Tuesday, June 28, 2011

6.28.11

WOD: Active Recovery

Jogged/Ran/Walked 4 miles on the Murdock trail. It is about 69 degrees out on a beautiful summer evening and the sunset was beautiful. Not a killer workout, but not a wasted day. Workouts like this should aid in recovery, still improve cardio, no stress my joints and muscles much, and pump out some built up lactic acid.

Maybe someday, months from now, I can get back to CrossFit 3 days on and 1 day off following the national website. But I need to take it slower than I did the first time. My joints, muscles, tendons and ligaments have strengthened in certain ways to support my (too-big) frame and limited range of motion of distance running.

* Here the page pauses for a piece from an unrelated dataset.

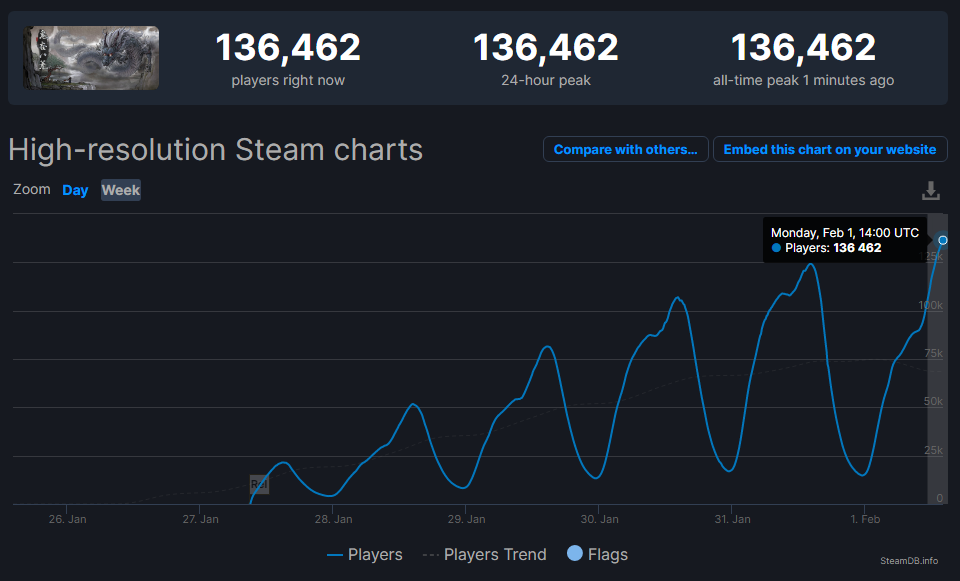Click the all-time peak stat value
Screen dimensions: 960x581
pos(802,46)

These things are not going to change quickly. By increasing range of motion through multiple joints required for CrossFitting, I will slowly increase my flexibility and hopefully muscle resiliency. But that will take time. God made our bodies in an amazing way, so that, at age 50, bones, muscles, tendons, ligaments all can remodel to support the new and different strains I am putting on them. Bones will tear off tissue and then lay it back down in a way that will support the new activities. Hormones will release and allow tendons and ligaments to become more elastic and strong in places that allow the greater range of motion and pull of stronger muscles on them.

But the Lord did not make our bodies in a way that this will happen overnight. In about 6-8 weeks my bones will be pulled down and at their thinnest. Soon after new bone tissue will begin being laid down in such a way that they are "engineered" to handle greater loads across a wider range of motion. I must remember not to rush the process -- it will happen in its time.